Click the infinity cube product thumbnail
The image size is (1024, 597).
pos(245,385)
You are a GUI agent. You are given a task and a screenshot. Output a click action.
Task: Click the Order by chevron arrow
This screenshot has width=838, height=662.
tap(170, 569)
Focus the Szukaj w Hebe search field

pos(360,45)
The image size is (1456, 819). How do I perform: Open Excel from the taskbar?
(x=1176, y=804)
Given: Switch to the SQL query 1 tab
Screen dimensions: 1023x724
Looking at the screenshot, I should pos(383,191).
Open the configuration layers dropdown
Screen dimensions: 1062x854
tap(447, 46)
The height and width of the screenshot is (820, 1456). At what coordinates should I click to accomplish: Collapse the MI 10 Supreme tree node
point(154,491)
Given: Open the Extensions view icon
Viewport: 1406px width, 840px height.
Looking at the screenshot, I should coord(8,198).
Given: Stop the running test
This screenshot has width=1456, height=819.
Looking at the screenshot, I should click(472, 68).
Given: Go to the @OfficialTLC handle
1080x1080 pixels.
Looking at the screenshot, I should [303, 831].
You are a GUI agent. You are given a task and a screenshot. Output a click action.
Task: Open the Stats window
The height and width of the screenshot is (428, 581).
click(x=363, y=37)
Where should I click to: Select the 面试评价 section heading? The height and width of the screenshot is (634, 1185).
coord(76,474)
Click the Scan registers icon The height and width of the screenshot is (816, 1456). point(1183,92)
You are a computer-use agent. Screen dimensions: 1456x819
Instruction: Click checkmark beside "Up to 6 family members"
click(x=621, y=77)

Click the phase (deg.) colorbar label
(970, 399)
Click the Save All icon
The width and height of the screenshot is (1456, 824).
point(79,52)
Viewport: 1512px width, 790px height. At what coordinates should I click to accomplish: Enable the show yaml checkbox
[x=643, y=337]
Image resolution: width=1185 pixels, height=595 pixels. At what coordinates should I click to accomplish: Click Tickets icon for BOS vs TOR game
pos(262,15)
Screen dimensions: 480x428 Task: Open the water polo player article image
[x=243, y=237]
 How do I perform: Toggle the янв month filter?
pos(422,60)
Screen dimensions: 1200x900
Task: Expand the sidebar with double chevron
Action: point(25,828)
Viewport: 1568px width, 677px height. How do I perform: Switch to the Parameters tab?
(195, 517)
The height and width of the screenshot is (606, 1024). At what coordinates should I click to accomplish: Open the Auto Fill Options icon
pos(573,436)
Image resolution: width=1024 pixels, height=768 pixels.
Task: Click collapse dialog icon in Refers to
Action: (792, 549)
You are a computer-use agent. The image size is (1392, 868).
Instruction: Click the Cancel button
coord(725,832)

Goal:
Could you edit the rows starting at the line that has "Given: Open the Extensions view icon" and stopping after the line that has "Looking at the screenshot, I should [303, 831].", replacing "running test" with "active test" and leaving everything else unchanged?

Task answer:
Given: Open the Extensions view icon
Viewport: 1406px width, 840px height.
Looking at the screenshot, I should coord(8,198).
Given: Stop the active test
This screenshot has width=1456, height=819.
Looking at the screenshot, I should click(472, 68).
Given: Go to the @OfficialTLC handle
1080x1080 pixels.
Looking at the screenshot, I should [303, 831].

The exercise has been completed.